### Directions for this task
Using the word "Havre" as the filter, copy each matching line from the records.

### Records supplied
**********

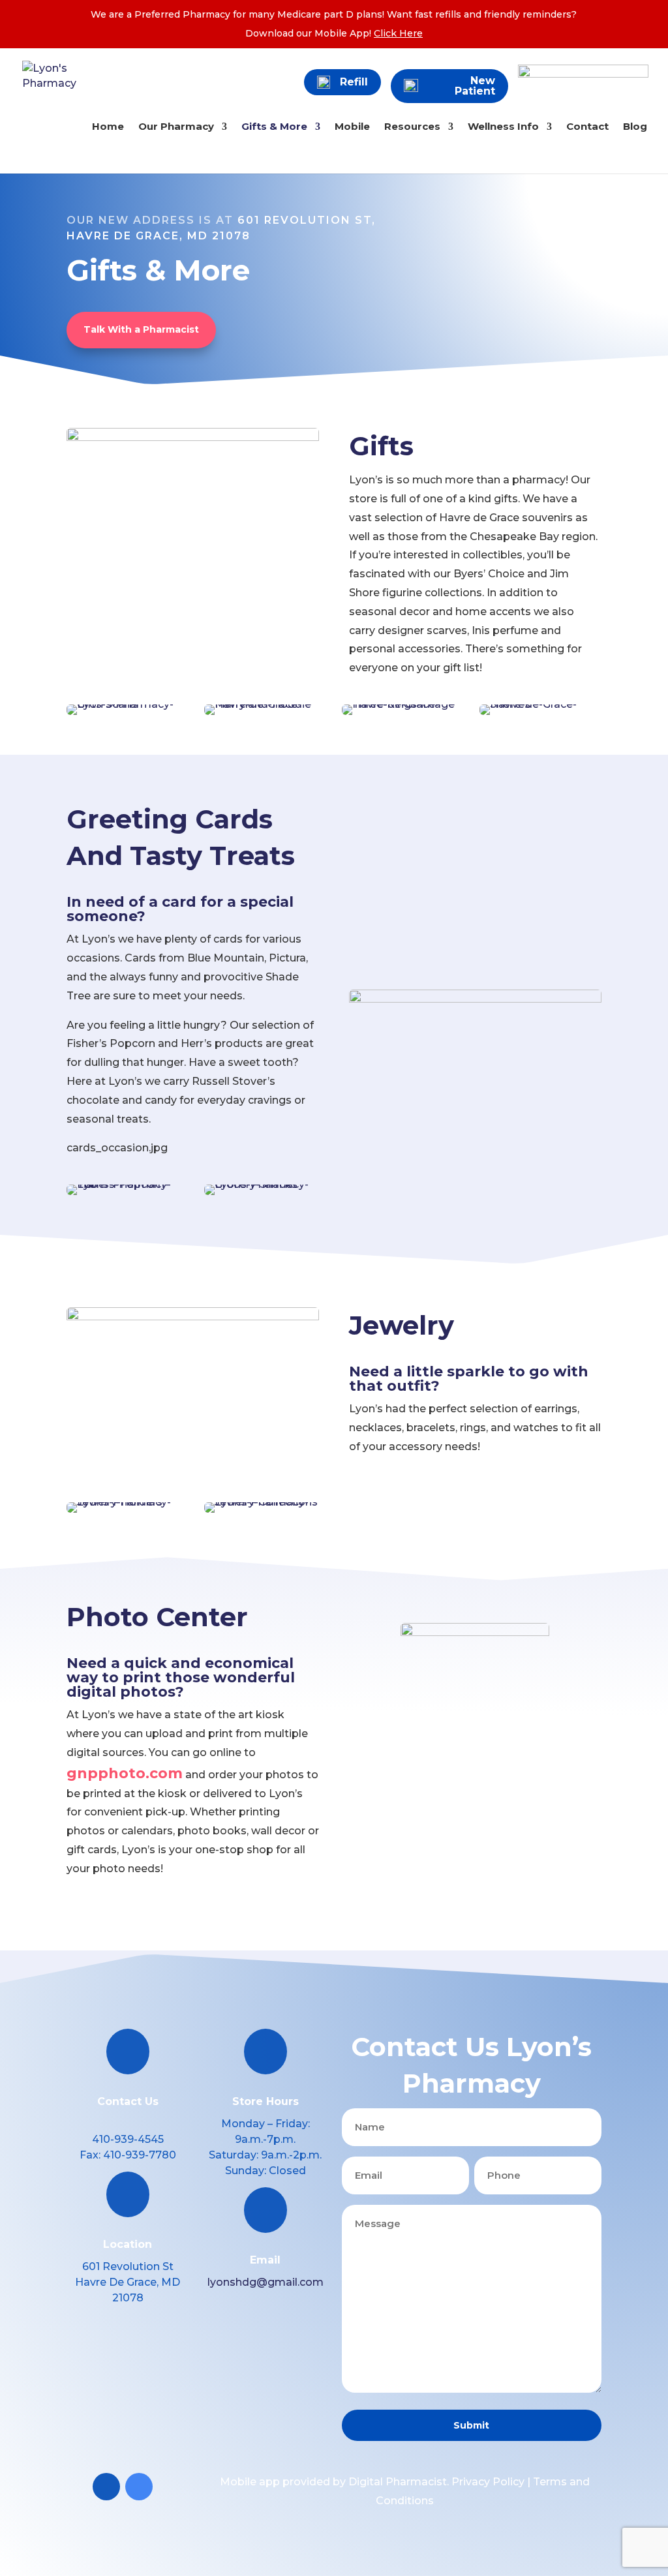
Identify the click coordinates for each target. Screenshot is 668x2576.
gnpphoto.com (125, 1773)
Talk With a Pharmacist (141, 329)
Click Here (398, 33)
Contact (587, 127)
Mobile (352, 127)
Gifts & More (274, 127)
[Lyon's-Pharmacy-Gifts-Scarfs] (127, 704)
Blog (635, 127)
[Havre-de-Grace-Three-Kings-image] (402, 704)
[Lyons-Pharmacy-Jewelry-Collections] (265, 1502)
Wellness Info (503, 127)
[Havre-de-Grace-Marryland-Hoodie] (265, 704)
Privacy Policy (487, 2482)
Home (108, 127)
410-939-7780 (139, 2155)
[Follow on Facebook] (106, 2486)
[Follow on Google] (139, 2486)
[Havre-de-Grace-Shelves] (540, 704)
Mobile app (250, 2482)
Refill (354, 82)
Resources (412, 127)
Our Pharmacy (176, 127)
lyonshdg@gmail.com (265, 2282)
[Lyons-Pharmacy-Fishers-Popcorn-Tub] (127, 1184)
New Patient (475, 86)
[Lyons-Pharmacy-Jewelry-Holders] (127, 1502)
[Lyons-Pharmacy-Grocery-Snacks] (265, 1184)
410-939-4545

**********

### Answer space
[Havre-de-Grace-Three-Kings-image] (402, 704)
[Havre-de-Grace-Marryland-Hoodie] (265, 704)
[Havre-de-Grace-Shelves] (540, 704)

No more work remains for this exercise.